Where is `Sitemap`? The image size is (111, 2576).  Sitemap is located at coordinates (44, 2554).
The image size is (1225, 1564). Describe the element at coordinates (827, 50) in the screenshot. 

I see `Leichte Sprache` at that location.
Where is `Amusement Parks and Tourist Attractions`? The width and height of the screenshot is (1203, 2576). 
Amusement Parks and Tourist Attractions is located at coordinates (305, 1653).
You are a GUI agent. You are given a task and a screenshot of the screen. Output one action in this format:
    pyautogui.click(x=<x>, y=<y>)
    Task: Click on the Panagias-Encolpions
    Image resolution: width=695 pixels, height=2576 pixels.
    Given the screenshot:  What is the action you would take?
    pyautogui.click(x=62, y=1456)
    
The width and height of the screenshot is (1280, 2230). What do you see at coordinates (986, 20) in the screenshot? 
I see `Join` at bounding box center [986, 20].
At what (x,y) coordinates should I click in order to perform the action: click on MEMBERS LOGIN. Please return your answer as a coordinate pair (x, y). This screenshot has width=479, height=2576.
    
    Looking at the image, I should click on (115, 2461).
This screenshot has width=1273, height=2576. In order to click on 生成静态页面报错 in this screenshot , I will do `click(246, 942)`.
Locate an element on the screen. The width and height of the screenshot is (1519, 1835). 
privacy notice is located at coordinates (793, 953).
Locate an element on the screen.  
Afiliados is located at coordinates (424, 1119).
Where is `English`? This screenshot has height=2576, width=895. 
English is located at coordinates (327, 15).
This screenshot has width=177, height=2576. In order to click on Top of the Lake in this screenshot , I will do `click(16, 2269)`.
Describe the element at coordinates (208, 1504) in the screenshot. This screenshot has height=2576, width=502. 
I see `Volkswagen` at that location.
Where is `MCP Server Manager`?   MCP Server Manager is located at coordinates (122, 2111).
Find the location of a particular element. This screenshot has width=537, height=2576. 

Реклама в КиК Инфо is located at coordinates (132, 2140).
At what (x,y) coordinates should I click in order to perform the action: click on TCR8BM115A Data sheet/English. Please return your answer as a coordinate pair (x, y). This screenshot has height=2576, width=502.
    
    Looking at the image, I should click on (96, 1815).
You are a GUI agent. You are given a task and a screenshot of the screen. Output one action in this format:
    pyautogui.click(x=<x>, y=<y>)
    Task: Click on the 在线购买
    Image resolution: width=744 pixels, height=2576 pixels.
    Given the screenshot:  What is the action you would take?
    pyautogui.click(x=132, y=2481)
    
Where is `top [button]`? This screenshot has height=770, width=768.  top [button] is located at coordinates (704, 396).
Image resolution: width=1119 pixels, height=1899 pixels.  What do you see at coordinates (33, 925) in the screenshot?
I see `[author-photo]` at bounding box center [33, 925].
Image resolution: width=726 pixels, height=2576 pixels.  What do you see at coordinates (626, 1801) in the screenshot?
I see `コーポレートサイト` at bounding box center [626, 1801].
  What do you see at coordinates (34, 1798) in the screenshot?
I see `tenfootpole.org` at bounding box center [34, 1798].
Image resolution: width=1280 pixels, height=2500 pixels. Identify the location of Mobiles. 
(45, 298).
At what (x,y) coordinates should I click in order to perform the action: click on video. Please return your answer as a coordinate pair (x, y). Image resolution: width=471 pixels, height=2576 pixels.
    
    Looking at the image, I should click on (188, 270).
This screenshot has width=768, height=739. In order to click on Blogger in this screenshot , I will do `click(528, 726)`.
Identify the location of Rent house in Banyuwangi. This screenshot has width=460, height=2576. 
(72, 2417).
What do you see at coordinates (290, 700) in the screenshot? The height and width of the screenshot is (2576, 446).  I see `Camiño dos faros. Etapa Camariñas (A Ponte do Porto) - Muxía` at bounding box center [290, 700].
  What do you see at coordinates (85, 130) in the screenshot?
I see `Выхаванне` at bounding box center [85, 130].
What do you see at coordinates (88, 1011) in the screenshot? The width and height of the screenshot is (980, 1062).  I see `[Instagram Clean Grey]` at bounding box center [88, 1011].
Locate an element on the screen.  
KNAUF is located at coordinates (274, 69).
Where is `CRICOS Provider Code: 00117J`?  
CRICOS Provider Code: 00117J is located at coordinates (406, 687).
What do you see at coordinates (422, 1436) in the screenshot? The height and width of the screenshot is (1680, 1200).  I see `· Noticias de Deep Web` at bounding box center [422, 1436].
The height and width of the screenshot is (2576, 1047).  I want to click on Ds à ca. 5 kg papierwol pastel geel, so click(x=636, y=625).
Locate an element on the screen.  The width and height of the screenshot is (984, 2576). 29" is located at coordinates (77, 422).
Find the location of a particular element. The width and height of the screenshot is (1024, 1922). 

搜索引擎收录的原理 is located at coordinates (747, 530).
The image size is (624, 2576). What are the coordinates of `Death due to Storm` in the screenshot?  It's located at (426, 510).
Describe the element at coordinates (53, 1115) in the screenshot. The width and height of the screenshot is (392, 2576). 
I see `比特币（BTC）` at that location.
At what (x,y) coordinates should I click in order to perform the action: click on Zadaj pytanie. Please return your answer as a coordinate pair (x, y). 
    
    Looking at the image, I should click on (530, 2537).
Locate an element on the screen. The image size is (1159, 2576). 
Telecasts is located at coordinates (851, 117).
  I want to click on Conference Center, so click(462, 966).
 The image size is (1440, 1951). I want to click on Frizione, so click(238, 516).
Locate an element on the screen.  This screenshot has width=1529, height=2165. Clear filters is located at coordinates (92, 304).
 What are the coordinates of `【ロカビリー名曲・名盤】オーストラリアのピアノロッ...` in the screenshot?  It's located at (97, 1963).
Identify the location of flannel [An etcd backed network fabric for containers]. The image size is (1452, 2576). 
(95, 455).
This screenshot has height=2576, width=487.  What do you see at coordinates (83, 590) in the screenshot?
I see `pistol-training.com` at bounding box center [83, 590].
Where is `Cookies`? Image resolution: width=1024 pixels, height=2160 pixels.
....
— What the exercise asks —
Print the data above exactly as it appears, covering the stretch from the line containing "Describe the element at coordinates (208, 1504)" through the line containing "Реклама в КиК", with both of those lines included.

— In response —
Describe the element at coordinates (208, 1504) in the screenshot. This screenshot has height=2576, width=502. 
I see `Volkswagen` at that location.
Where is `MCP Server Manager`?   MCP Server Manager is located at coordinates (122, 2111).
Find the location of a particular element. This screenshot has width=537, height=2576. 

Реклама в КиК Инфо is located at coordinates (132, 2140).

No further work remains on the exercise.